Führung

Impulse für das Karriere-Coaching weiblicher Führungskräfte

Gender Diversity

9 Min.

Erschienen im Coaching-Newsletter in Ausgabe 11 | 2016

Einleitung

Ein Blick in die macht-, führungs- und geschlechterspezifische Literatur lässt erahnen, dass es für weibliche Führungskräfte auf ihrem Weg zu Spitzenpositionen nicht nur darum geht, sich durch Kompetenz und Professionalität in Führungsgremien einen Platz zu verschaffen und diesen zu erhalten. Es gilt vielmehr zu erkennen, wie unbewusste Rollenzuordnungen seitens Frauen und Männern eine Entwicklung hin zu mehr weiblichen Führungskräften verhindern.

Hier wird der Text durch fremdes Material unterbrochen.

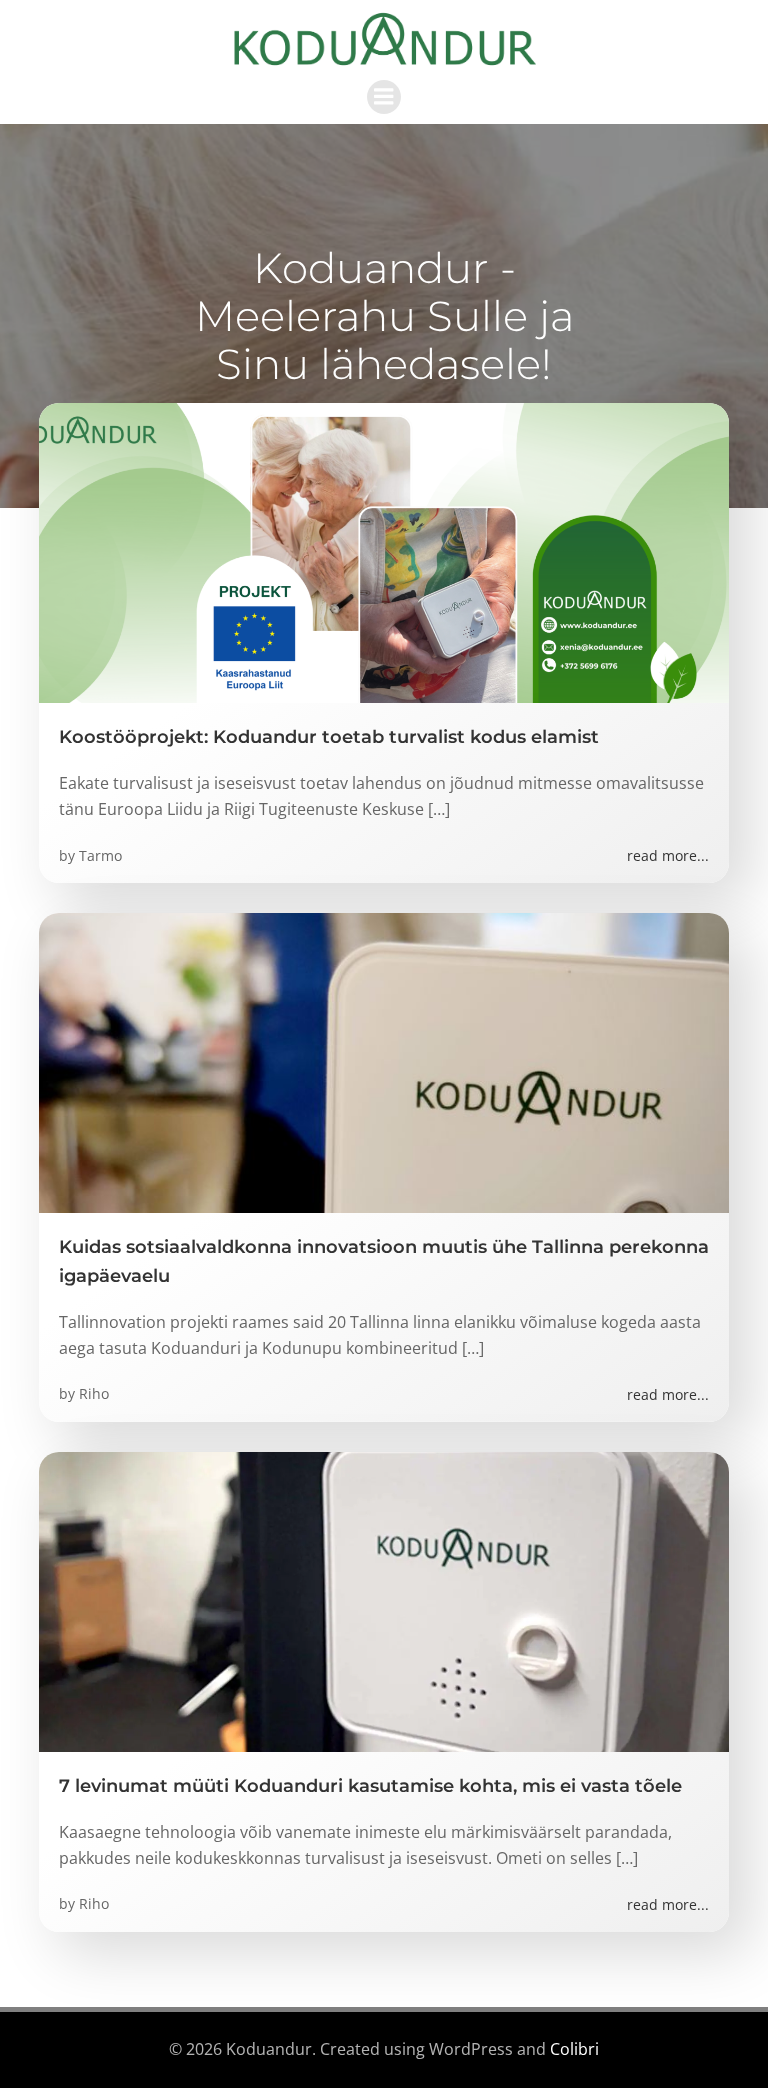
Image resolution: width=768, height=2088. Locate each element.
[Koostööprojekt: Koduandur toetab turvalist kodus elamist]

Die Studie: "Frauen auf dem Weg zu Führungspositionen. Betrachtung im Kontext der deutschen Automobilindustrie und der Frauenquote-Diskussion" untersucht die Frage, welche Veränderungen in einer männlich geprägten Berufswelt stattfinden müssen, um einen sichtbaren Machtwechsel in Form von Gender Diversity zu initiieren. Aus den in diesem Zwischenbericht dargestellten, ersten Studienerkenntnissen lassen sich Impulse für das strategisch ausgerichtete Karriere-Coaching von weiblichen Führungskräften ableiten.

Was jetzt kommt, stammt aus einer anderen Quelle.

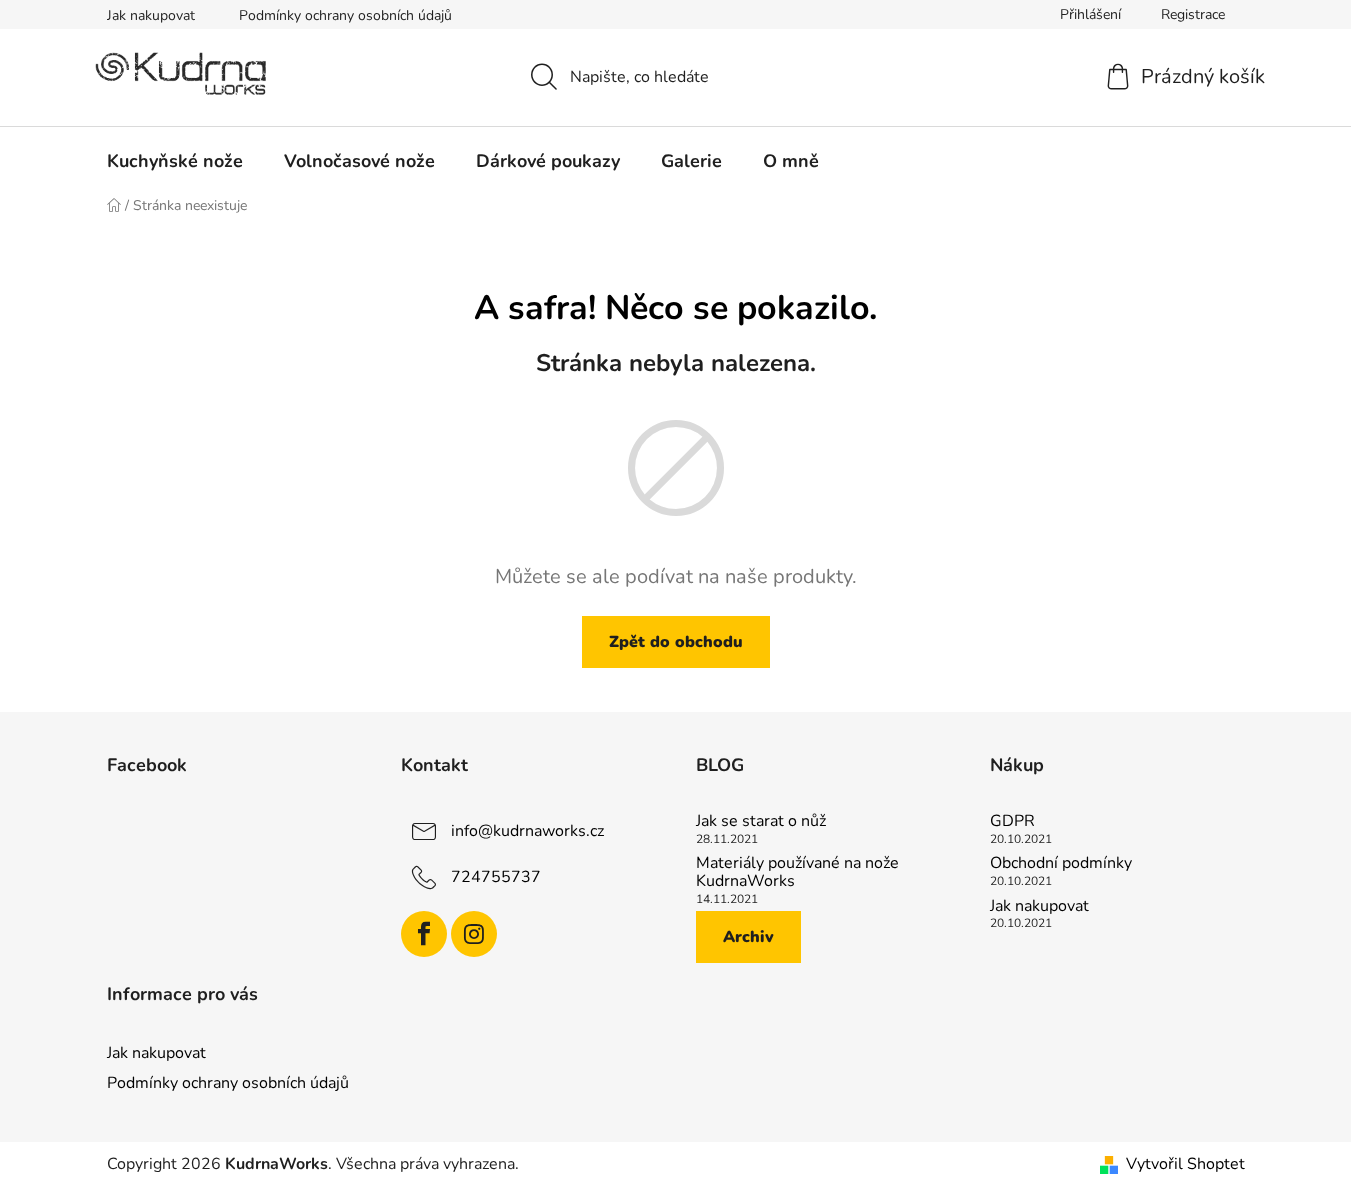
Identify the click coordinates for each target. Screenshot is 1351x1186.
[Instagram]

Erstes Fazit: Während die Mehrzahl der Interviewpartnerinnen eindeutig eine Frauenquote favorisiert, um einen Machtwechsel anzuregen, kann die Mehrzahl der männlichen Interviewpartner die Quote hingegen eher als einen eventuell geeigneten Lösungsansatz in Betrachtung ziehen. Die weiblichen Führungskräfte, die an der Studie teilnahmen, sind nicht davon überzeugt, dass die Frauenquote der einzige und beste Weg ist, um Frauen in Deutschland zu unterstützen, jedoch durchaus als notwendige regulative Maßnahme geeignet ist, um einen Geschlechterausgleich in Spitzenpositionen, Vorständen und Aufsichtsräten einzuleiten. Die Rahmenbedingungen für Frauen auf dem Weg in Führungspositionen haben sich scheinbar nur wenig zugunsten weiblicher Führungskräfte geändert, doch das strategische Vorgehen bei der Karriereplanung, welches durch gezieltes Coaching unterstützt werden kann, weist sie als proaktive und starke Verhandlungspartnerinnen aus.

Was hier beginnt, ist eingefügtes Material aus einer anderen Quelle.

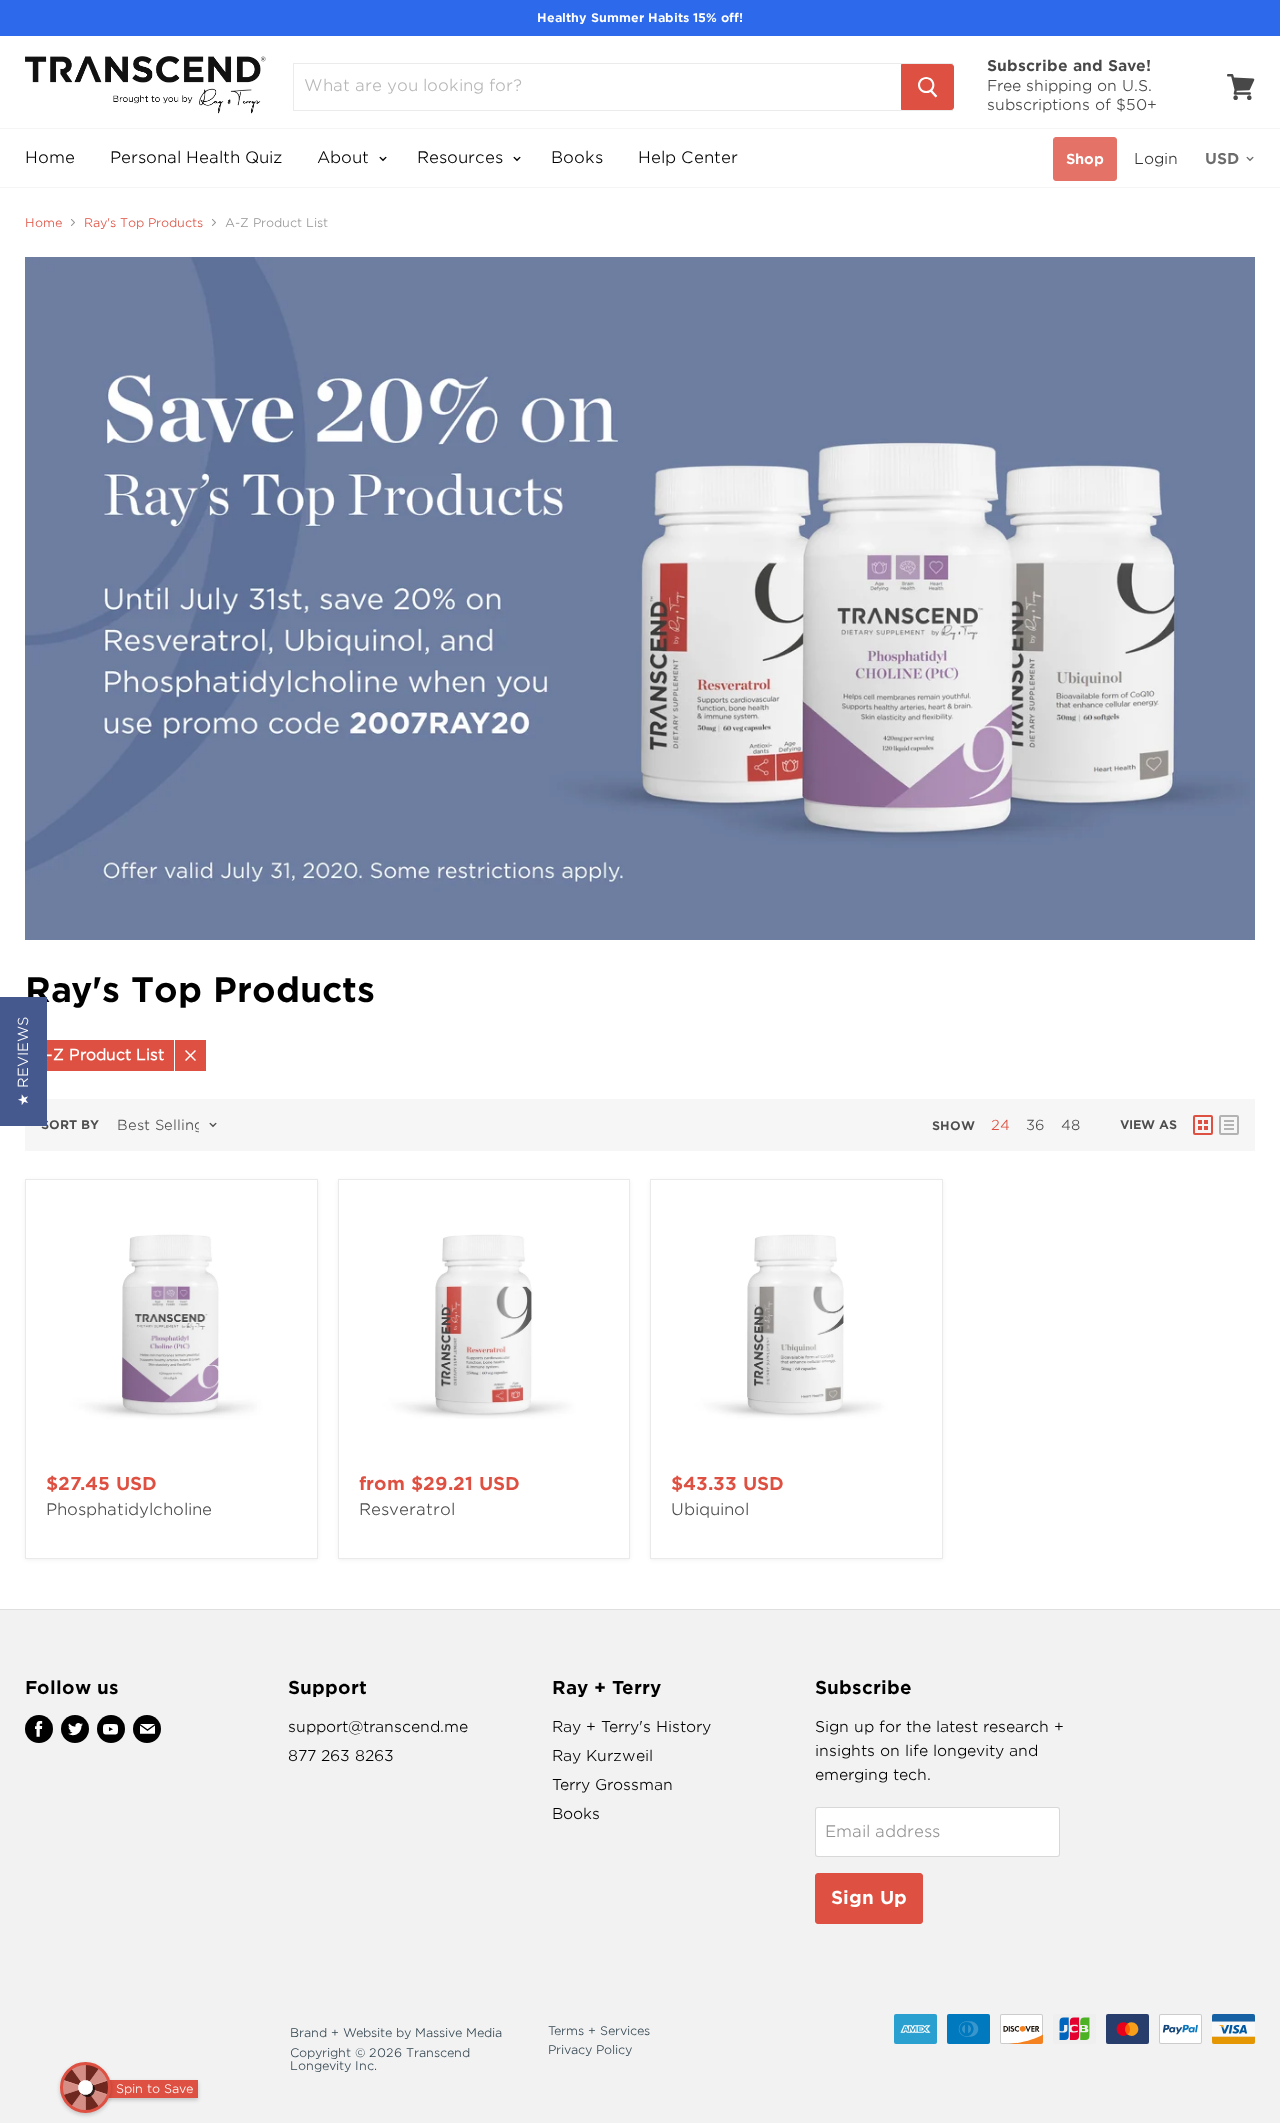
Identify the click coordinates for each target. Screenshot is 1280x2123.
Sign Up (869, 1897)
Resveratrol (407, 1509)
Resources (462, 157)
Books (577, 157)
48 (1070, 1125)
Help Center (688, 157)
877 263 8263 (341, 1756)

Kontext der Studie: Die Quoten-Debatte

Noch in der letzten Dekade verließ sich Bundeskanzlerin Angela Merkel auf freiwillige Maßnahmen der Unternehmen in der deutschen Wirtschaft, die in den vergangenen Jahren allerdings kein nennenswertes Ergebnis geliefert haben (Weckes, 2011). Die Regierungsparteien, CDU und SPD, haben sich darauf geeinigt, dass seit dem 01.01.2016 30 Prozent der neu zu besetzenden Aufsichtsratsmandate in börsennotierten Unternehmen mit Frauen zu besetzen sind.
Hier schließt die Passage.